=== What you have to do ===
A word-for-word transcript of the closing lines is required: from the one with "The width and height of the screenshot is (768, 501)." through the final line of the data.

(Records for this task)

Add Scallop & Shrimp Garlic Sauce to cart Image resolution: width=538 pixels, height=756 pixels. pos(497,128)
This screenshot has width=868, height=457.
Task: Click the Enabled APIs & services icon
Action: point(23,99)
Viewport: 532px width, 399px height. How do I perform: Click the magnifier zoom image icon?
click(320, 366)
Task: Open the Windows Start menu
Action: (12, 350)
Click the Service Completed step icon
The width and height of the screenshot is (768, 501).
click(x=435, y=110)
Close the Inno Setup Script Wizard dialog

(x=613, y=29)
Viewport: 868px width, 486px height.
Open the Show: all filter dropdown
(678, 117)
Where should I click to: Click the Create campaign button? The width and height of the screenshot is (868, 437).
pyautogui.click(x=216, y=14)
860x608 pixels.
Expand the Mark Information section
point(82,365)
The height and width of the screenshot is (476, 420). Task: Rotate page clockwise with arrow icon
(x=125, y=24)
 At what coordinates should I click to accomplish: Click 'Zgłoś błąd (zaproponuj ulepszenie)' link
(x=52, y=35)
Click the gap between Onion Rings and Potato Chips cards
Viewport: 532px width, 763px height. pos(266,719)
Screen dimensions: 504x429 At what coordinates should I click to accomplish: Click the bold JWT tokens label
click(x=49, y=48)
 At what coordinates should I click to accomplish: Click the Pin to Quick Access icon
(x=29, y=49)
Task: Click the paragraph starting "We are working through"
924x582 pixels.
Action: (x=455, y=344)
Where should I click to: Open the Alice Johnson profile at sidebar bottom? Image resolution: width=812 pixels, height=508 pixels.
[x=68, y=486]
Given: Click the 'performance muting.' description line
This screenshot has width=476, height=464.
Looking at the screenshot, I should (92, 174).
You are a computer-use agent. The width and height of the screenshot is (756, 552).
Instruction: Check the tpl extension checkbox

(End Records for this task)

=== Solution to this task ===
The width and height of the screenshot is (768, 501).
click(x=435, y=110)
Close the Inno Setup Script Wizard dialog

(x=613, y=29)
Viewport: 868px width, 486px height.
Open the Show: all filter dropdown
(678, 117)
Where should I click to: Click the Create campaign button? The width and height of the screenshot is (868, 437).
pyautogui.click(x=216, y=14)
860x608 pixels.
Expand the Mark Information section
point(82,365)
The height and width of the screenshot is (476, 420). Task: Rotate page clockwise with arrow icon
(x=125, y=24)
 At what coordinates should I click to accomplish: Click 'Zgłoś błąd (zaproponuj ulepszenie)' link
(x=52, y=35)
Click the gap between Onion Rings and Potato Chips cards
Viewport: 532px width, 763px height. pos(266,719)
Screen dimensions: 504x429 At what coordinates should I click to accomplish: Click the bold JWT tokens label
click(x=49, y=48)
 At what coordinates should I click to accomplish: Click the Pin to Quick Access icon
(x=29, y=49)
Task: Click the paragraph starting "We are working through"
924x582 pixels.
Action: (x=455, y=344)
Where should I click to: Open the Alice Johnson profile at sidebar bottom? Image resolution: width=812 pixels, height=508 pixels.
[x=68, y=486]
Given: Click the 'performance muting.' description line
This screenshot has width=476, height=464.
Looking at the screenshot, I should (92, 174).
You are a computer-use agent. The width and height of the screenshot is (756, 552).
Instruction: Check the tpl extension checkbox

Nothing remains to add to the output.